Directions
The lines from the one containing "You are a GUI" through the last line below, both ends included, must be reproduced exactly, with no pictures.

Saved data entries:
□ □ □ □
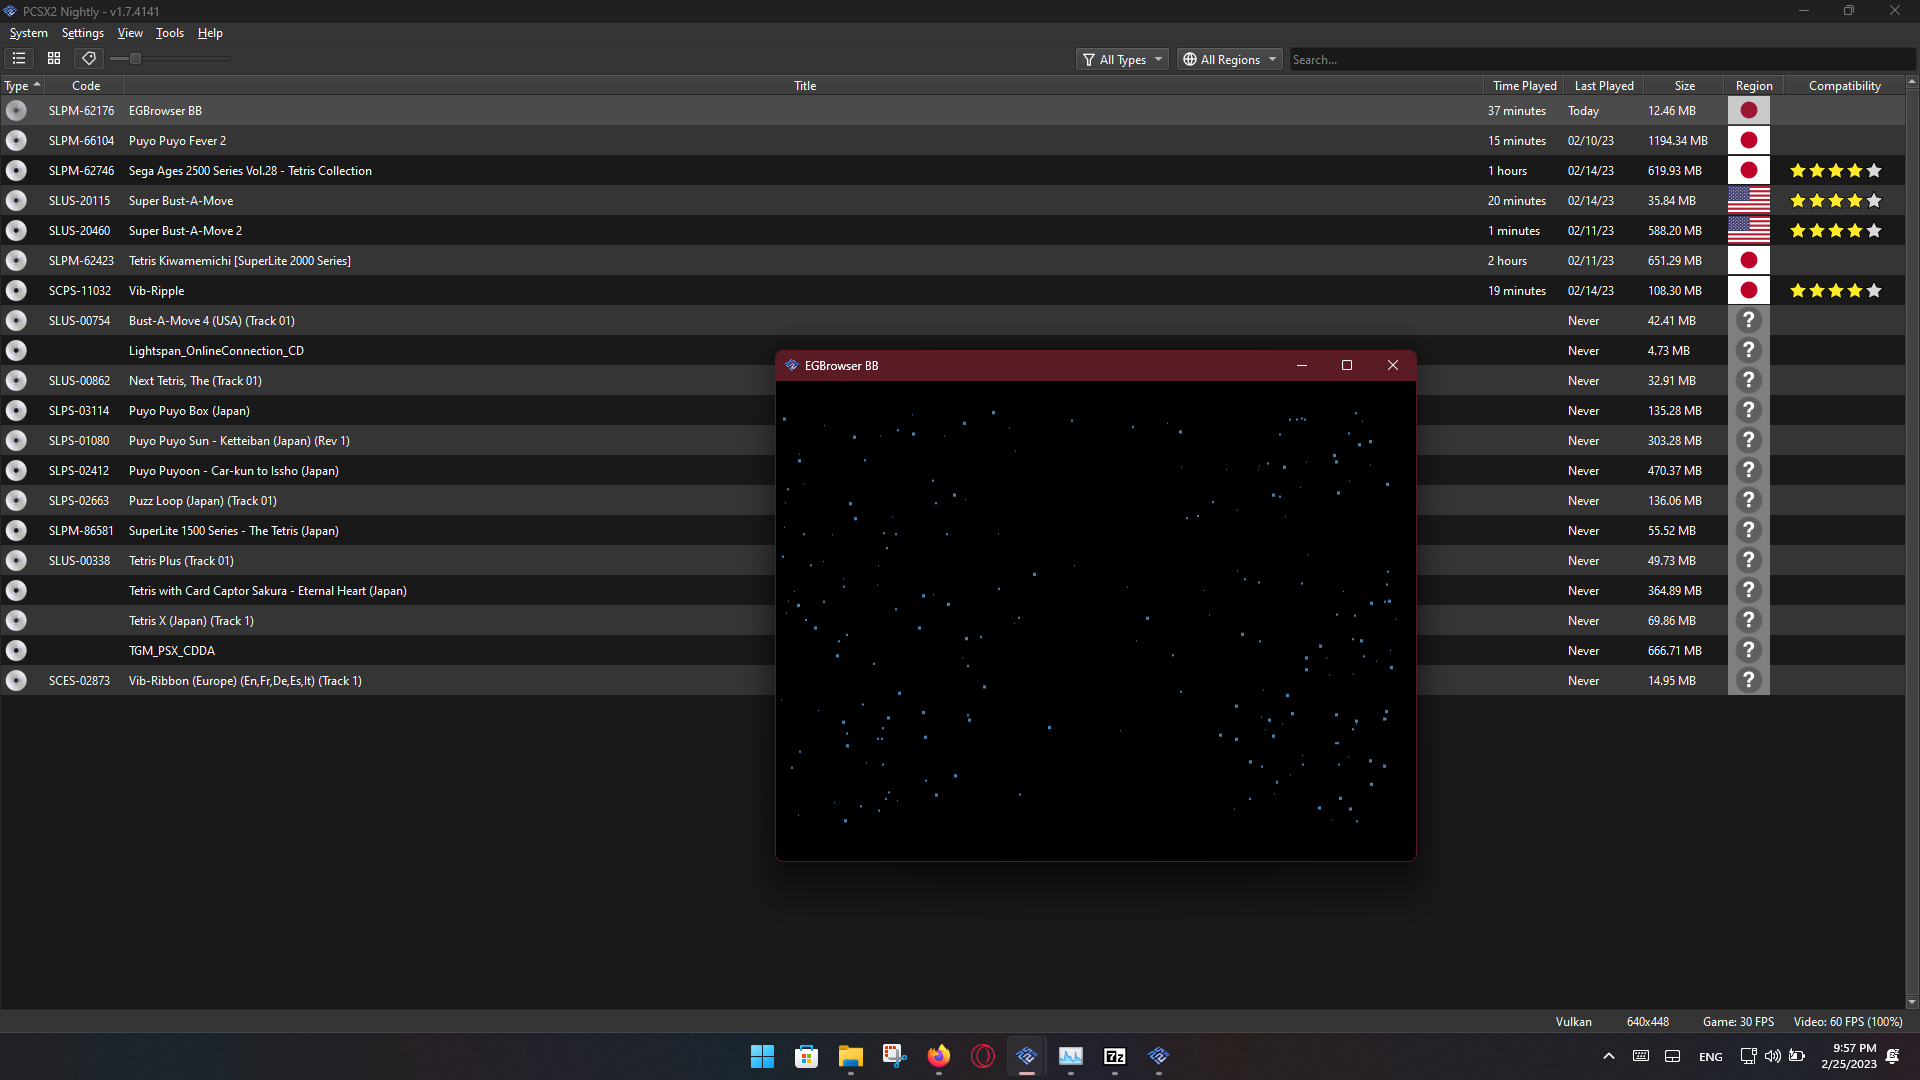The image size is (1920, 1080).
Task: Open the Settings menu
Action: [82, 33]
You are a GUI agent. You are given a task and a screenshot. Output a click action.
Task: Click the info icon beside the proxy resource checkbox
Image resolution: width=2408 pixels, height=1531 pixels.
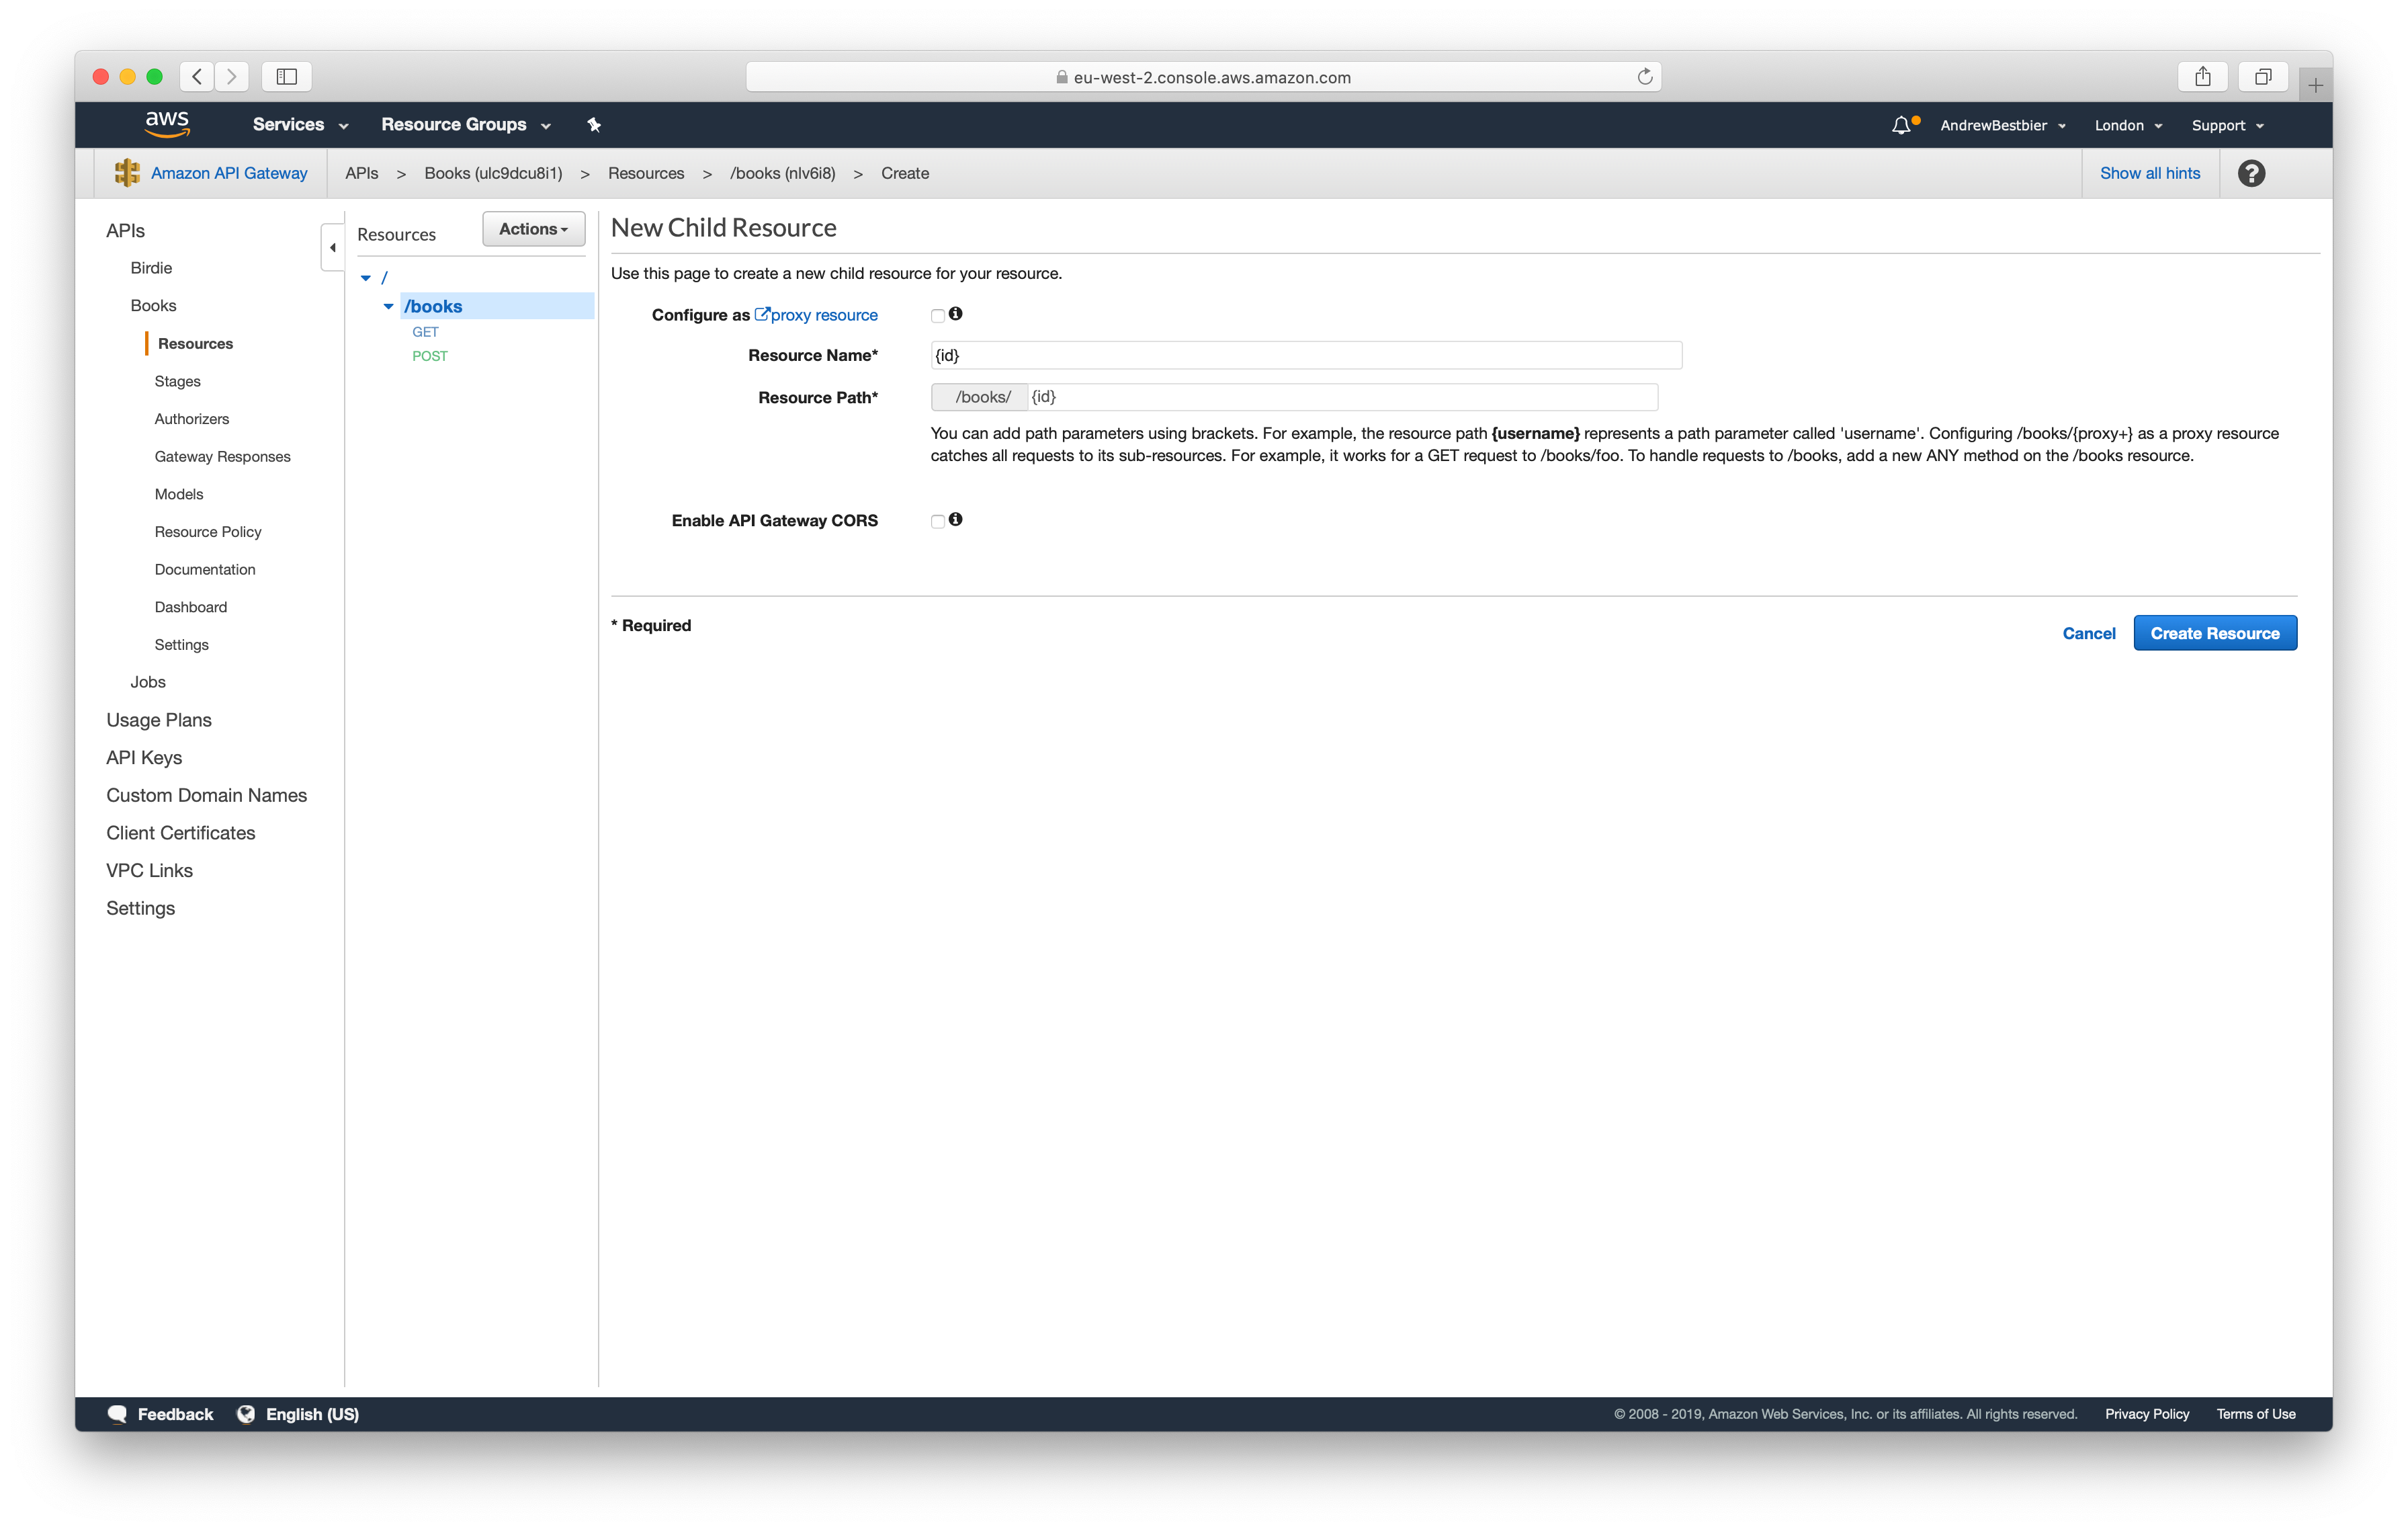(956, 314)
□ □ □ □
Response
You are a GUI agent. You are given a task and a screenshot. Output a click action.
Task: Click the info icon beside the proxy resource checkbox
Image resolution: width=2408 pixels, height=1531 pixels.
(956, 314)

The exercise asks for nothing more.